Click Play to Learn How to Adjust Cabinet Doors
Before You Begin
Check your hinge type before you begin. Most modern cabinets have fully adjustable hinges with three directional adjustments: up and down, side to side, and in and out (or depth). Most hinges have mechanisms for side to side and depth adjustments, while some are adjusted up and down using the screws that mount the hinges to the cabinet. Others have a mechanism for this, too, and you don’t have to loosen the mounting screws.
In decades past, you found this kind of adjustment only on “European-style” or frameless cabinets, but now almost all cabinets have adjustable hinges. If each of your hinges has two or more screws in addition to the mounting screws, you have fully adjustable hinges.
At the other end of the spectrum are very old and very basic hinges that have no adjustment capability. This is the case with most surface-mount hinges that mount to the front of the cabinet instead of the inside edge of the cabinet face frame, or to the inside of the cabinet box. Some basic hinges have up-and-down adjustment provided by elongated screw holes for the mounting screws. Otherwise, non-adjustable hinges must be moved to reposition the doors.
Alignment Issues
When adjusting cabinet doors, your main goal (aside from keeping doors from rubbing or hanging loose) is to make them look right. But this doesn’t mean the doors must be perfectly vertical or level or otherwise returned to a factory-new position. It means they look right with the surrounding cabinet elements, particularly neighboring doors and drawer fronts. Often, you end up tweaking doors a bit off-kilter so they work well together and show consistent spacing. This may require a compromise between aligning the outside door edge with the outside of the cabinet and aligning the inside edge with the neighboring door.

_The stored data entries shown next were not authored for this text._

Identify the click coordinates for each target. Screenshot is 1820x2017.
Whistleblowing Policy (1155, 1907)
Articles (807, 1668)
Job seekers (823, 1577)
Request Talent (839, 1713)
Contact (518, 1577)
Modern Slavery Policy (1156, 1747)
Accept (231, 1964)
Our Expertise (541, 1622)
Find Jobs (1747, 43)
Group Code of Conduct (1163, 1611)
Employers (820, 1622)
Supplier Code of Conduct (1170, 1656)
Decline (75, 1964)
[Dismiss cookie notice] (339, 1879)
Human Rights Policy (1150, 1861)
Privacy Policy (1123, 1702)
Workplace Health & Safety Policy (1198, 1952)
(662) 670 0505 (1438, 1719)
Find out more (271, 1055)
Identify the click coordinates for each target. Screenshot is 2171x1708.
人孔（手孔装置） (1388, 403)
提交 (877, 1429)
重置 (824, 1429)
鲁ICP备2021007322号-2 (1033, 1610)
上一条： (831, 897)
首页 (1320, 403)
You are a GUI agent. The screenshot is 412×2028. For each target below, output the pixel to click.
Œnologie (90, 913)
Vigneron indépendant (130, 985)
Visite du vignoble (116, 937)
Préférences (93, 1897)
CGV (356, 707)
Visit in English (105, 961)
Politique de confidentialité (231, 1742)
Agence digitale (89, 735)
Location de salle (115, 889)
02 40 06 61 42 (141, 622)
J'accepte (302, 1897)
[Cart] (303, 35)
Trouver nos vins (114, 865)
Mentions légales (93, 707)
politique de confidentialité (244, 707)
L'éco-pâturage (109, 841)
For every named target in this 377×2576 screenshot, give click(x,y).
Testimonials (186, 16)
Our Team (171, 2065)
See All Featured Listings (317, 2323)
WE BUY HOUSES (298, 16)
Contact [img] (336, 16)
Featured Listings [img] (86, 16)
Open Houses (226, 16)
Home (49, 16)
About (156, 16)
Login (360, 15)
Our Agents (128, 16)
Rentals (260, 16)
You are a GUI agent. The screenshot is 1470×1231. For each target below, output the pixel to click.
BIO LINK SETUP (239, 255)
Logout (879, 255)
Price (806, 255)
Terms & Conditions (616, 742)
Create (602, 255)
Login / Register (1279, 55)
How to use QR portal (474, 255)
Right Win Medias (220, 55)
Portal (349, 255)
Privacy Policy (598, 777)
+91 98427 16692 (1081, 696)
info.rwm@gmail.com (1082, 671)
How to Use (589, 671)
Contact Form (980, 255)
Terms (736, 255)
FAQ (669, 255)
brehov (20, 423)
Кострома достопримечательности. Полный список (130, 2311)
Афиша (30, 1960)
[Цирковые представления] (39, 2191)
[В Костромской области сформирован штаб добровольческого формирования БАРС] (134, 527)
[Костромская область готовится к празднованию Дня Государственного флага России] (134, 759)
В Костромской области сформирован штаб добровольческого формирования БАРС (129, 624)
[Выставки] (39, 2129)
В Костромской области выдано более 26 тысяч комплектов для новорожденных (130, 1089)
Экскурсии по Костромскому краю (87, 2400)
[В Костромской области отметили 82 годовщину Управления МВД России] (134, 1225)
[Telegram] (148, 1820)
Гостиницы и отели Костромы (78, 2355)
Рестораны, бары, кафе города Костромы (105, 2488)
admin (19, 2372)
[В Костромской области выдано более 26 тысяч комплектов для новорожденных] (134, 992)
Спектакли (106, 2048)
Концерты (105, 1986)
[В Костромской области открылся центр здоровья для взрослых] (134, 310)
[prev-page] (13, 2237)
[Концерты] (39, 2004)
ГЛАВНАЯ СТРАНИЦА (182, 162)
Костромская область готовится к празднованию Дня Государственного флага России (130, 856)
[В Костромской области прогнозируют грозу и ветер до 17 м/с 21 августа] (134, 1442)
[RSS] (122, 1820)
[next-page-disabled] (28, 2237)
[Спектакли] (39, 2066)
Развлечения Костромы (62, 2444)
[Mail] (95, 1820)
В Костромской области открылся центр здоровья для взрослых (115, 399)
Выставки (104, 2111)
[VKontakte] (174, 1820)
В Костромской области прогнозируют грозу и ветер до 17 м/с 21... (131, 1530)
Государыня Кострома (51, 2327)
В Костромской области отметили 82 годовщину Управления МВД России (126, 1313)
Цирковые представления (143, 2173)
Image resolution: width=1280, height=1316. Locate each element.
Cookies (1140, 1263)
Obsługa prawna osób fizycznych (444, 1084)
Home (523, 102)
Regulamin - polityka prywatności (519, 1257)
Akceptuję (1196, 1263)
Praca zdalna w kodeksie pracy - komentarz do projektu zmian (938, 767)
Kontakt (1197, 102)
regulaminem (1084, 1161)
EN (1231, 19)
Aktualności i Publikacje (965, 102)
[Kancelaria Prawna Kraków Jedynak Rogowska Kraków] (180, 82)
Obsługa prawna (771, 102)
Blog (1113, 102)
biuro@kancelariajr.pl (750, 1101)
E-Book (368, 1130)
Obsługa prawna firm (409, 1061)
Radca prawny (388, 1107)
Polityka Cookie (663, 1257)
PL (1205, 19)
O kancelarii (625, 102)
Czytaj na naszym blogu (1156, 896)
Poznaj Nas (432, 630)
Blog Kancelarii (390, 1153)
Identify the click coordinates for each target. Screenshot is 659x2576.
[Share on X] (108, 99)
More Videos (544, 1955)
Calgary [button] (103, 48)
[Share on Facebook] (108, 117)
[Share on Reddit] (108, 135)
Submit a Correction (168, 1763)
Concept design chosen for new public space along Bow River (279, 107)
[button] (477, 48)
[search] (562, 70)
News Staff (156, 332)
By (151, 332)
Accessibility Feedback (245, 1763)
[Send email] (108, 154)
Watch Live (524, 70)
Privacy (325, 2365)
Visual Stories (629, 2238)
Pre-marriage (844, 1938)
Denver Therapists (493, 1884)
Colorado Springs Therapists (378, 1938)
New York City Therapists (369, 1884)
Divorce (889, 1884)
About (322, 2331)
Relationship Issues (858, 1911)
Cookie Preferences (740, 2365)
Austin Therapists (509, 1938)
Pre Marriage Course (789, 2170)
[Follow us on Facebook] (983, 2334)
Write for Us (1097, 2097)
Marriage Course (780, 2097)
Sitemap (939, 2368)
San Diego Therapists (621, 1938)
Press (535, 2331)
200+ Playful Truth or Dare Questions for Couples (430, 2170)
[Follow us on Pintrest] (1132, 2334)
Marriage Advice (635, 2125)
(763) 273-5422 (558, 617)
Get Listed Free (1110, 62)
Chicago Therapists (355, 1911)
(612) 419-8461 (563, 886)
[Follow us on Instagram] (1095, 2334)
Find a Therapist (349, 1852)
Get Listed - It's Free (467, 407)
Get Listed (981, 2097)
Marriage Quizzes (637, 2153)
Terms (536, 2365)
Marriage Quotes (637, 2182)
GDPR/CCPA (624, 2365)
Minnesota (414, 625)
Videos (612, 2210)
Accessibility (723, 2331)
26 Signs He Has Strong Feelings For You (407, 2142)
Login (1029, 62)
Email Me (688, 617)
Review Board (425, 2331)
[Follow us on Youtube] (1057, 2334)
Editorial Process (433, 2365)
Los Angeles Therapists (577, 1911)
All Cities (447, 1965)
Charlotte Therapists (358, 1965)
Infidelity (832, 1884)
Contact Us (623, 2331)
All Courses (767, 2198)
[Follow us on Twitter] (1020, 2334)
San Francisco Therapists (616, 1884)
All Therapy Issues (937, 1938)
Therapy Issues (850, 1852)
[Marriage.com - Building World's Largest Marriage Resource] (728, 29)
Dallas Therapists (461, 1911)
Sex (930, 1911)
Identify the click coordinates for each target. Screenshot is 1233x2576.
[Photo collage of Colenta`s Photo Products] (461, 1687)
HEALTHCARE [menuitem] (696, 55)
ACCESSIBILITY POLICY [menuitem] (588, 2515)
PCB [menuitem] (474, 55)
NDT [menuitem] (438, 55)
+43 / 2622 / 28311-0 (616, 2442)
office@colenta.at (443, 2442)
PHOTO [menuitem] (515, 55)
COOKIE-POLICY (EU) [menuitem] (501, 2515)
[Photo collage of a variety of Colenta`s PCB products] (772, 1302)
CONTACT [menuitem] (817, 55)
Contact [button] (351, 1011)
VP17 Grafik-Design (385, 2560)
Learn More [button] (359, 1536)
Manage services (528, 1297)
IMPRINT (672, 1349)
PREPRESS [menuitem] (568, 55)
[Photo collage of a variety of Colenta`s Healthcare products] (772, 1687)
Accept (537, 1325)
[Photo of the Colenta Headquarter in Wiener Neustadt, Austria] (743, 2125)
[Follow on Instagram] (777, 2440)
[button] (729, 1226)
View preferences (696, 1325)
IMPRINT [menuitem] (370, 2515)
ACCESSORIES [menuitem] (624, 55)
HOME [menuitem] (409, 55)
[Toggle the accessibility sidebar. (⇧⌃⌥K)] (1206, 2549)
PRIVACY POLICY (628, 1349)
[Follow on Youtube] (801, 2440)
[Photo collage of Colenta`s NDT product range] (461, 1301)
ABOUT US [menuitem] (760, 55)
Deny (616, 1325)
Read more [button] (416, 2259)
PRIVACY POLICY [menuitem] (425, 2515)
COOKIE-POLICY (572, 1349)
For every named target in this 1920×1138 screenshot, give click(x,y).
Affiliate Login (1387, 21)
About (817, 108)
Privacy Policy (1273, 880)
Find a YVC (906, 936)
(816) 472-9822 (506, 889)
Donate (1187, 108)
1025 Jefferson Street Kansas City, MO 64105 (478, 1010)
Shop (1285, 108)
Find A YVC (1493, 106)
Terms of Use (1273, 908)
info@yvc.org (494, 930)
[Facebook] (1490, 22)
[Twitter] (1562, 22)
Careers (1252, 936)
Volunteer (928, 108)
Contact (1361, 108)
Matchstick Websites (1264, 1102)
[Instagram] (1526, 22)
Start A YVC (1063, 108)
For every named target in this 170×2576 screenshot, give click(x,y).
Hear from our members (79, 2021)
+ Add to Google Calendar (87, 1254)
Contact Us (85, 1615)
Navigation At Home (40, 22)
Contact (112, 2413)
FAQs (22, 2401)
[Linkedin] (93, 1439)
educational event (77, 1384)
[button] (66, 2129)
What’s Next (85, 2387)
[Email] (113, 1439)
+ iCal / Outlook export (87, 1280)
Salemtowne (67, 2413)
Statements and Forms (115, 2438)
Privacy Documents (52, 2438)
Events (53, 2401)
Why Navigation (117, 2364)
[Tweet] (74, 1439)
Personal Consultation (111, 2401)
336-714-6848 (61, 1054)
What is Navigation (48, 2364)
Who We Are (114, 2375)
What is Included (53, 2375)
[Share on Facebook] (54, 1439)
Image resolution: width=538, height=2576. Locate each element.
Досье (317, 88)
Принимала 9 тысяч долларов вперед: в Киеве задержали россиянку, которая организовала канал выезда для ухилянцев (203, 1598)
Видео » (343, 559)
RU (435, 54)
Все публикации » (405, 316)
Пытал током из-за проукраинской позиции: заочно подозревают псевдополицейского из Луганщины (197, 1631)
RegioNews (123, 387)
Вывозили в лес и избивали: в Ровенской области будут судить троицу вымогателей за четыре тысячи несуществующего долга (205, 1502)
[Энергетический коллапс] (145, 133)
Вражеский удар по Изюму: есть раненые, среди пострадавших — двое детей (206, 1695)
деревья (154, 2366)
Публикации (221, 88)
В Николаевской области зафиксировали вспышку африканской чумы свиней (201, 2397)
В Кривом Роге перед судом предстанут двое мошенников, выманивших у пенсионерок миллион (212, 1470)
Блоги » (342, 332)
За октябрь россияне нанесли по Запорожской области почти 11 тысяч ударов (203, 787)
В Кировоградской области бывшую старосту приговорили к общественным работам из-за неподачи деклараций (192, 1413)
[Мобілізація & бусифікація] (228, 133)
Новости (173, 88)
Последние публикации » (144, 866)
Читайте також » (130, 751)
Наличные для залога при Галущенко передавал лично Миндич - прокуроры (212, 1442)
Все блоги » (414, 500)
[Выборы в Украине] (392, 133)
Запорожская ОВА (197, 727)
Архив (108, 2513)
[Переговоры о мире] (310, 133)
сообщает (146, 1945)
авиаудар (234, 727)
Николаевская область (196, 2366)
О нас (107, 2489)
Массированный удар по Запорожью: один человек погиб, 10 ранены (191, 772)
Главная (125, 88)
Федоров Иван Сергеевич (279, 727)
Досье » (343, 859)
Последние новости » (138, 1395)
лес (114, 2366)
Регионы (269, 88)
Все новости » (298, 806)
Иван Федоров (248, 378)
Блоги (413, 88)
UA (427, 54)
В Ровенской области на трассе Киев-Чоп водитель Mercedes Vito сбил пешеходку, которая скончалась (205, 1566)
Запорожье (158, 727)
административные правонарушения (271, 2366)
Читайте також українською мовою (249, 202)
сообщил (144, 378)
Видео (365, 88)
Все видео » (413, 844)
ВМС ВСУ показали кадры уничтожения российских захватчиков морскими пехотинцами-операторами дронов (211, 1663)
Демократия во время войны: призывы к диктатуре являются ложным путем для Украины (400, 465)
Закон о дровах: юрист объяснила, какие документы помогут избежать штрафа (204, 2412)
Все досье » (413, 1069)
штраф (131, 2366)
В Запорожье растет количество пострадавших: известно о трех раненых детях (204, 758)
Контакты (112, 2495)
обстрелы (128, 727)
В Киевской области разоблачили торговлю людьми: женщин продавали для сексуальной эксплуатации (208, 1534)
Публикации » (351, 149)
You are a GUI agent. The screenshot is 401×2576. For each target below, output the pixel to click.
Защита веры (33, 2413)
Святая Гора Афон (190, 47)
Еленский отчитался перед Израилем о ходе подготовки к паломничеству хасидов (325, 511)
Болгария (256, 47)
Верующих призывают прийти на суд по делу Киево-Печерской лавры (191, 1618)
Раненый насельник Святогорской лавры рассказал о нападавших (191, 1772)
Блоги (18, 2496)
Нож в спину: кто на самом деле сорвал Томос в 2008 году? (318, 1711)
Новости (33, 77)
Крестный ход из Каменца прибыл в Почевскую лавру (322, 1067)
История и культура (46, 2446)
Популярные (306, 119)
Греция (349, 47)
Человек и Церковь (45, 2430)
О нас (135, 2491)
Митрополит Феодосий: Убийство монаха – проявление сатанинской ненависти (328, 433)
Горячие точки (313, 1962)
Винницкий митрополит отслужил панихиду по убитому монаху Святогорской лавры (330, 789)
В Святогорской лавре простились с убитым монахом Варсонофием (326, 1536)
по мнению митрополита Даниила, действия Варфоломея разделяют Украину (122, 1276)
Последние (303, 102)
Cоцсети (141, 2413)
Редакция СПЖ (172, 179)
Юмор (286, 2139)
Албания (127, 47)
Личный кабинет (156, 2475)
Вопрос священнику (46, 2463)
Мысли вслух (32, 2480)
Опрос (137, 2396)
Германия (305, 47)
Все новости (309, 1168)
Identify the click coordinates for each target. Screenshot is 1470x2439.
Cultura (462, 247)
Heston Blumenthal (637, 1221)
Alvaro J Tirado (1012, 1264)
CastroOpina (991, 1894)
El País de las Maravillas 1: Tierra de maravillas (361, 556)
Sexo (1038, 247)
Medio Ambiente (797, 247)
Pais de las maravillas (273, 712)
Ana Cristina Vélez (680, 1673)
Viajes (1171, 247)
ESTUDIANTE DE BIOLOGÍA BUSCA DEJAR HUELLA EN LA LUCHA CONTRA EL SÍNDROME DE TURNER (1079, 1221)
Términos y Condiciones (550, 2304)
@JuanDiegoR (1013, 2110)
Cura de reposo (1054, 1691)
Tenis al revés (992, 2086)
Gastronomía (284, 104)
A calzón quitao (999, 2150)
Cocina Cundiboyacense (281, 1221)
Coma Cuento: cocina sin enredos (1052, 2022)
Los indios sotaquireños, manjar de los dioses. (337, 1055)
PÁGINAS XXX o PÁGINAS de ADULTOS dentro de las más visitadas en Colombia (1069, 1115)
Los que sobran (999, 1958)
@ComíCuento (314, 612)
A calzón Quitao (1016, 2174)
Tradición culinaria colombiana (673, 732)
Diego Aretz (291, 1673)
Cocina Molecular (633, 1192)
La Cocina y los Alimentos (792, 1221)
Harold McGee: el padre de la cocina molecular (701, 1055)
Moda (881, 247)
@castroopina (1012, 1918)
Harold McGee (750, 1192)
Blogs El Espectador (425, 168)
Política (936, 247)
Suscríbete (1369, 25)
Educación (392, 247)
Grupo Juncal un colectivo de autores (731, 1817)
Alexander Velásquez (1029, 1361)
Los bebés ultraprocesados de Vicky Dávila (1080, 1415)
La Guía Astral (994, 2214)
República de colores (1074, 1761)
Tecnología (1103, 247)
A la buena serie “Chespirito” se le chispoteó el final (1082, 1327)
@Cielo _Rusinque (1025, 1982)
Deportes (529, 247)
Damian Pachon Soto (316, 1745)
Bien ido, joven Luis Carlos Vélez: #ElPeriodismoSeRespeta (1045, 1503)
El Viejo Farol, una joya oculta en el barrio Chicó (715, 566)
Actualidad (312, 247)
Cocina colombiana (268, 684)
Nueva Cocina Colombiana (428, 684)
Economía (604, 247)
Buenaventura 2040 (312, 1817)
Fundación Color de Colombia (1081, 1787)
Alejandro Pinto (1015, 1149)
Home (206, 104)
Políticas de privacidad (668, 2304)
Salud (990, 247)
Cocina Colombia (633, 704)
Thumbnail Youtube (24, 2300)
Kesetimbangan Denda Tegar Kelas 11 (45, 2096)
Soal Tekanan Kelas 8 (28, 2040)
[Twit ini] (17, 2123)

The visible gap along any edge of a door or drawer front is called a reveal. When you’re checking a door for proper alignment, you’re usually checking the reveals, since they form the dark, noticeable lines between cabinet elements. If desired, you can ask someone to be a second set of eyes on the cabinets (like when you’re straightening a picture), but there’s no reason this can’t be a one-person job.
Tip
The only tool you need for adjusting cabinet doors is a standard Phillips-head screwdriver with a #2 screw tip (there are different sizes). Don’t use a power drill with a screwdriver bit because the force of the drill can easily strip screw heads or strip out the cabinet wood.